ChatGPT had many problems that it can hallucinate the steps of proof, and 
keep human verifying their result, as well as understaing the steps, so 
expressing proof as formal proof statements is a gain.


I am a bit skeptical about claims from closed source software developed by 
big tech. Does that code really generalize or has it been optimized for 
that specific task?
 
So far, project numina <https://projectnumina.ai/>  has won a Kaggle 
competition 
<https://www.kaggle.com/competitions/ai-mathematical-olympiad-prize/>about 
solving Math Olympiad problems with AI... and they won by generating SymPy 
code to solve the problems... (maybe I'll open a separate thread on this).

I think that if we want to avoid the losing competition, and make AI 
systems work collaborative, symbolic computation should be focused to solve 
only a few 'formal' problems in 100% precision and speed. 


Maybe we could use AI to generate our algorithms, though I believe this is 
a really hard task.

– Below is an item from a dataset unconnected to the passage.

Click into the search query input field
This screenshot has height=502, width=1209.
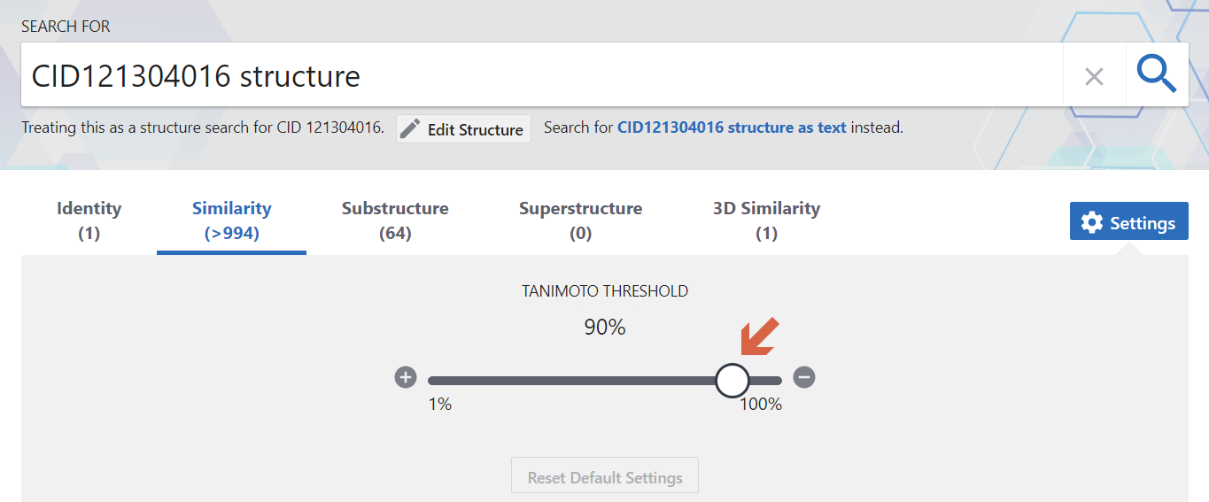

Current LLMs are good at tasks they have seen in their 
training dataset, they are not that good when you try to generalize on 
algorithms they have never seen.

But... can we try to set up an agent that generates the nodes of the Risch 
algorithm by repeatedly interacting with an LLM and feeding it with the 
proper literature and giving the LLM proper feedback to correct the code 
it's generated so far?

I also think that such advances in AI systems can raise concerns about 
software engineering careers, or educational system, which may be 
interesting for some readers in the forum.


That's a good question. LLMs can do most of the coding stuff, but one 
should always be careful that the generated code may be wrong, so 
experience is still required. Furthermore, in corporations software 
engineers usually spend a lot of time discussion project ideas with 
business, dealing the security policy / legal auditing of software, 
bureaucracy to request database access and understanding the mess you find 
in databases, privacy regulation concerns and so on. It's not just writing 
code... these jobs will survive AI code generators.
 

Also, I notice that software engineering is changing, because AI models can 
complete a lot of code, and precision is improving, or people are improving 
the skills of prompting. 


It will take some time, many developers still aren't used to using AI.
 

It also seems to be deprecating code sharing efforts for open source 
communities, because code can be generated rather than shared.


AI can help you to find other projects that are developing something useful 
for you. In many cases, people don't use the proper open source tool 
because they are not aware of its existence.